Sem dúvida Francisco não tinha simpatia por tal pecado, nem se mostrava muito brando para com os que se deixavam vencer, considerando até mesmo correcto – afirma Tomás de Celano – que “se despojasse da túnica quem havia despojado seu irmão da glória do bom nome, e que não elevasse os olhos a Deus, se antes não restituísse o que havia privado”. O mesmo biógrafo assegura que ele repetia frequentemente palavras de semelhante teor: “Assim diz o detractor: \'Falta-me a perfeição da vida, não tenho o prestígio da ciência, nem dons particulares: por isso não encontro lugar nem junto de Deus nem junto dos homens. Sei o que fazer: enlamearei os eleitos e conquistarei o favor dos grandes. Sei que o meu superior é um homem e às vezes faz uso do meu mesmo método, isto é, desenraizar os cedros para que na selva cresça somente o abrunheiro.

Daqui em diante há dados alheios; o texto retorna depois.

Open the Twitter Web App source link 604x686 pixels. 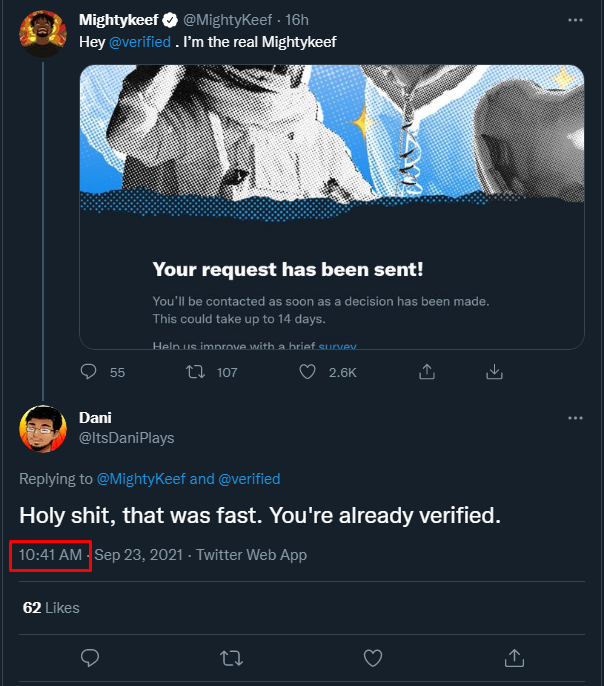[x=251, y=555]
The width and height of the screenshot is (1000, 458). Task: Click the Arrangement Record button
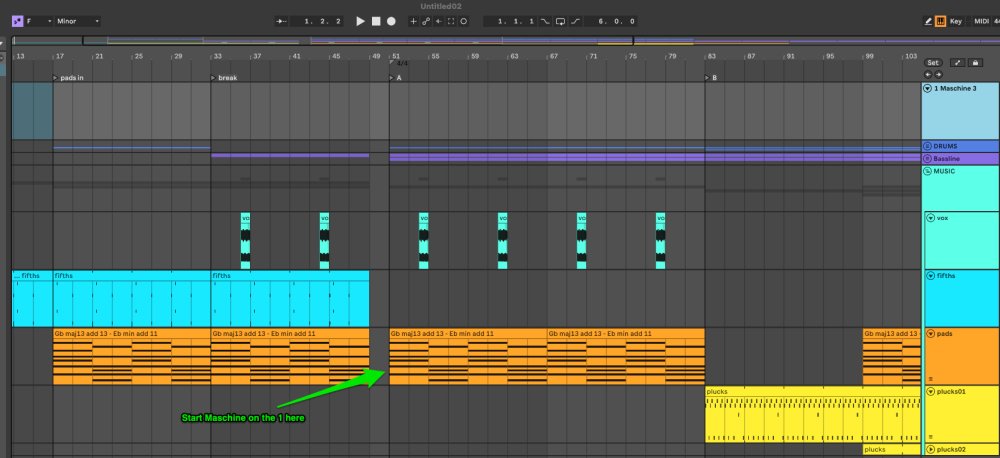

Miserável!, nutre-te até de carne humana e rói as vísceras dos irmãos, já que não podes viver diversamente!\'. Esses se preocupam em parecer bons, não em tornar-se, acusam os vícios alheios, mas não declaram os próprios. Sabem apenas adular os que por cuja autoridade desejam ser protegidos, e ficam mudos quando pensam que os elogios não alcancem o interessado. Vendem a preço de elogios funestos a palidez da sua face emagrecida, para parecerem espirituais, de modo a julgar tudo e não serem julgados por ninguém. Gozam da fama de serem santos, sem terem as suas obras , do nome dos anjos, mas não têm a sua virtude”.
Os Santos, sabe-se, são homens verdadeiros, e por isso sinceros, que têm em ódio a falsidade. Não é por acaso que aqui Francisco aluda, de maneira não muito velada, à célebre advertência de Jesus contra os hipócritas: aos seus ouvintes o Mestre pede para não imitar esses de modo algum, nem ostentando acções caridosas, nem rezando à vista de todos, nem inferindo sobre si mesmo para mostrar ao exterior os sinais do próprio jejum. Porque – diz Jesus – os que se comportam assim já receberam a sua recompensa. No dia de Cinzas ouviremos de novo este Evangelho, e ao pousar sobre nossa cabeça o austero símbolo penitencial o sacerdote, ou o diácono, advertir-nos-á: “Converte-te e crê no Evangelho”.
Certo, para manter fé nesta advertência não bastará evitar a carne nos dias de sexta-feira, sobretudo, ainda, se não nos deixarmos faltar nada mais, talvez mais caro que a carne. Bem mais útil, então, seria tomar seriamente as severas palavras de Francisco e resguardar-se da hipocrisia e da murmuração: porque podemos talvez enganar os homens, mas não Deus, e porque “quanto o homem vale diante de Deus, tanto vale e não mais que isso”.
“Esses se preocupam em parecer bons, não em tornar-se, acusam os vícios alheios, mas não declaram os próprios.”